How I Starved Myself To Be Thin And Didn’t Find Happiness

Anonymous, Contributor

I don’t remember ever liking my body, not even from a young age. I was always a little chubby. ‘Baby fat’ people called it. I never had self-confidence; confidence never seemed to come easy to me. I remember a day probably in the 5th grade when I finally looked around at all the girls in my class. I wasn’t skinny, and as a small child I didn’t think there was much for me to do about it. People told me: ‘just wait until you get older, and it’ll get better.’

Middle school came around, and girls were a lot meaner than the elementary school girls that I had known all my life up to then. There were people I didn’t know in my classes, and I had never experienced that before. I had no one to sit with at lunch besides a few girls I vaguely knew. So I sat with them for a while until I felt too unwanted. Then I’d move to another table.

I was in 7th grade when I got pushed down. I was getting my lunch and the girl that pushed me looked down at me, with all my food on the floor.

She looked me in the eye and said, “You didn’t need it anyways.” I skipped my first meal that day, and then I never ate lunch in middle school again.

I hated middle school. I had only a handful of friends, and I never could seem to fit in. Gym class was hell. I had to change in front of girls that I envied for their body types and hear the laughs of many that never seemed to have worries.
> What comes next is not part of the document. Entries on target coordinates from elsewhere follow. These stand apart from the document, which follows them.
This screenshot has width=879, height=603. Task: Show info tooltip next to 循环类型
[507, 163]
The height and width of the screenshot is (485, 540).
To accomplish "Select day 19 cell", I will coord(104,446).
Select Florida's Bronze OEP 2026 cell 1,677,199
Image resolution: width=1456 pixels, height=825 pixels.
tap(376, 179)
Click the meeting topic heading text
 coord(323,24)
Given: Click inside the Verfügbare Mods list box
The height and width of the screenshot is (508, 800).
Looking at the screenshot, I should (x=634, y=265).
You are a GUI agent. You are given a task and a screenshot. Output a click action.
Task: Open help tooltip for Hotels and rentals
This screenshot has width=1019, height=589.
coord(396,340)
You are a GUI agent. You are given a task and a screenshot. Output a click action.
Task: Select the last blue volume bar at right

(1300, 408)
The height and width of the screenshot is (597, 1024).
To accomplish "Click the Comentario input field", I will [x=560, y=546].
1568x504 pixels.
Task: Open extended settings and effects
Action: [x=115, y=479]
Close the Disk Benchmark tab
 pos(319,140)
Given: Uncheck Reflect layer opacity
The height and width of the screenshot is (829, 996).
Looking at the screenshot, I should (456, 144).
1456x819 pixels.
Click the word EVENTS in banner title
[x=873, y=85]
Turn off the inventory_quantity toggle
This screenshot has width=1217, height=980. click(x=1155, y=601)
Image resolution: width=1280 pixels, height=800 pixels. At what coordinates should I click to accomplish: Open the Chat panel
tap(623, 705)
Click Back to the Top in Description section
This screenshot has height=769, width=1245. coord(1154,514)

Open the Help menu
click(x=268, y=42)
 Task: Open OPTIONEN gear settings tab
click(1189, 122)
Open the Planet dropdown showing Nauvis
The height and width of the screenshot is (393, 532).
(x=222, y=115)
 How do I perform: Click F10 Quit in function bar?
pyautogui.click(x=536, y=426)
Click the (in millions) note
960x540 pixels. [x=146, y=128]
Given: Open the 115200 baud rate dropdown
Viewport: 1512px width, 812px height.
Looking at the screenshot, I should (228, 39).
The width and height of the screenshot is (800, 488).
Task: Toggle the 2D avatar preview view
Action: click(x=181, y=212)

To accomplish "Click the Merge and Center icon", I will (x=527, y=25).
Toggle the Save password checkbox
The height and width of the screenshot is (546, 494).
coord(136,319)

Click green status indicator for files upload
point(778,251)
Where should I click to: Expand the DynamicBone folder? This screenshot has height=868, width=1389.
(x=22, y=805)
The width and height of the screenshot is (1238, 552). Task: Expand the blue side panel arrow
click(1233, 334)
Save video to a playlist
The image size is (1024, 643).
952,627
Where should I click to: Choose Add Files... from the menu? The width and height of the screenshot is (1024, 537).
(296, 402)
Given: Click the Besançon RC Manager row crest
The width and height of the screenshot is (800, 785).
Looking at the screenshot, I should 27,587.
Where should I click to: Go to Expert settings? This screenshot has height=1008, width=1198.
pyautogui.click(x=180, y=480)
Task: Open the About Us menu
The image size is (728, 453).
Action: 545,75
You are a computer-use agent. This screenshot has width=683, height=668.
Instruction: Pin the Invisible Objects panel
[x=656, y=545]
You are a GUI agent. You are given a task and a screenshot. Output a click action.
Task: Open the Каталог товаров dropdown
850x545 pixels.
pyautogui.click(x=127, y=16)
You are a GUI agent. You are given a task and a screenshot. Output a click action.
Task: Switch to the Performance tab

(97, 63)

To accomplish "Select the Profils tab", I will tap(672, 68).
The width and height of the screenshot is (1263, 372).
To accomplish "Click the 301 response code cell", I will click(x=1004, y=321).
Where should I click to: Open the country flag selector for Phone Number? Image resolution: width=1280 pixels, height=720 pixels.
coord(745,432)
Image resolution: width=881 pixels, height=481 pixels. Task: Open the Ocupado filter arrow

I passed out one day on the gym floor and had to go to the nurse. She asked me if I was skipping any meals and I simply said no. She believed me. I went back to change into my regular clothes. I remember the heavy door to the changing room. I remember the loud thud it made when I opened it. The stares from those girls I can still feel. I felt ashamed, and I never wanted to cry more in my life. I slipped off my clothes and could hear the whispers of ‘well no wonder she passed out look at her’ and ‘God that’s so gross, eat something.’ I sat in a corner of the changing room until everyone left, then I cried.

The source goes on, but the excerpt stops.